Z którym klubem wiążą się twoje najlepsze wspomnienia?
- Na pewno z Hornetsami i to zarówno w wydaniu Charlotte, jak i New Orleans. Pamiętam jaki byłem szczęśliwy, gdy "Szerszenie" wybrały mnie w drafcie w roku 1999. Długo czekałem, aż komisarz wyczyta moje nazwisko, ale ostatecznie usłyszałem je przy numerze 43. Do tej pory noszę klub Hornets głęboko w sercu. Przed draftem spotykałem się z menedżerami czy przedstawicielami wielu drużyn, ale gdy przyszło co, do czego, praktycznie wszyscy pomijali mnie w swoich wyborach. Dopiero Charlotte zdecydowali się postawić mnie, a następnie dali mi szansę gry w lidze i za to zawsze będę im wdzięczny. Z innymi zespołami również wiążą mnie miłe wspomnienia, ale Charlotte to zawsze będzie Charlotte.

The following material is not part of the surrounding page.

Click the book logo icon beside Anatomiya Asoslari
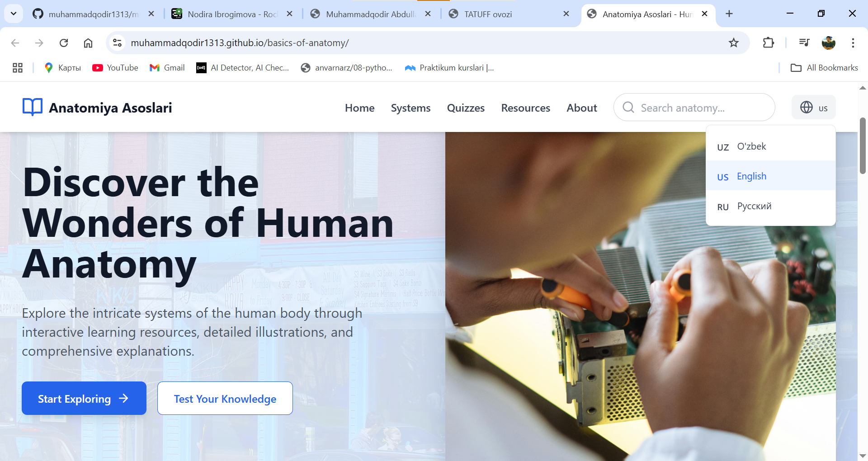 [32, 108]
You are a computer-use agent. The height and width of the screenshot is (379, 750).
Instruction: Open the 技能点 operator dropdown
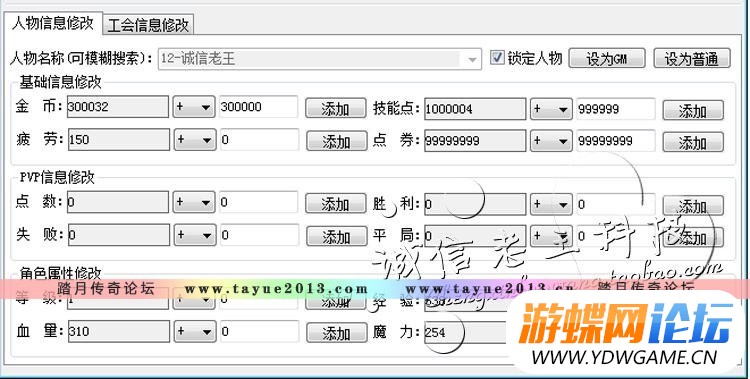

Wielu zawodników NBA czas pomiędzy meczami poświęca na gry komputerowe, w tym także na symulację koszykówki rodem z parkietów ligi amerykańskiej. Grałeś kiedykolwiek sobą w barwach Charlotte lub innego zespołu?
- Haha! Dobre pytanie! Oczywiście, że kiedyś spróbowałem (śmiech). Ale bez przesady, symulacja to jedno, a prawdziwa koszykówka to zupełnie co innego i zawsze wolałem jednak tą drugą opcję. A czemu pytasz? Ty grałeś mną (śmiech)?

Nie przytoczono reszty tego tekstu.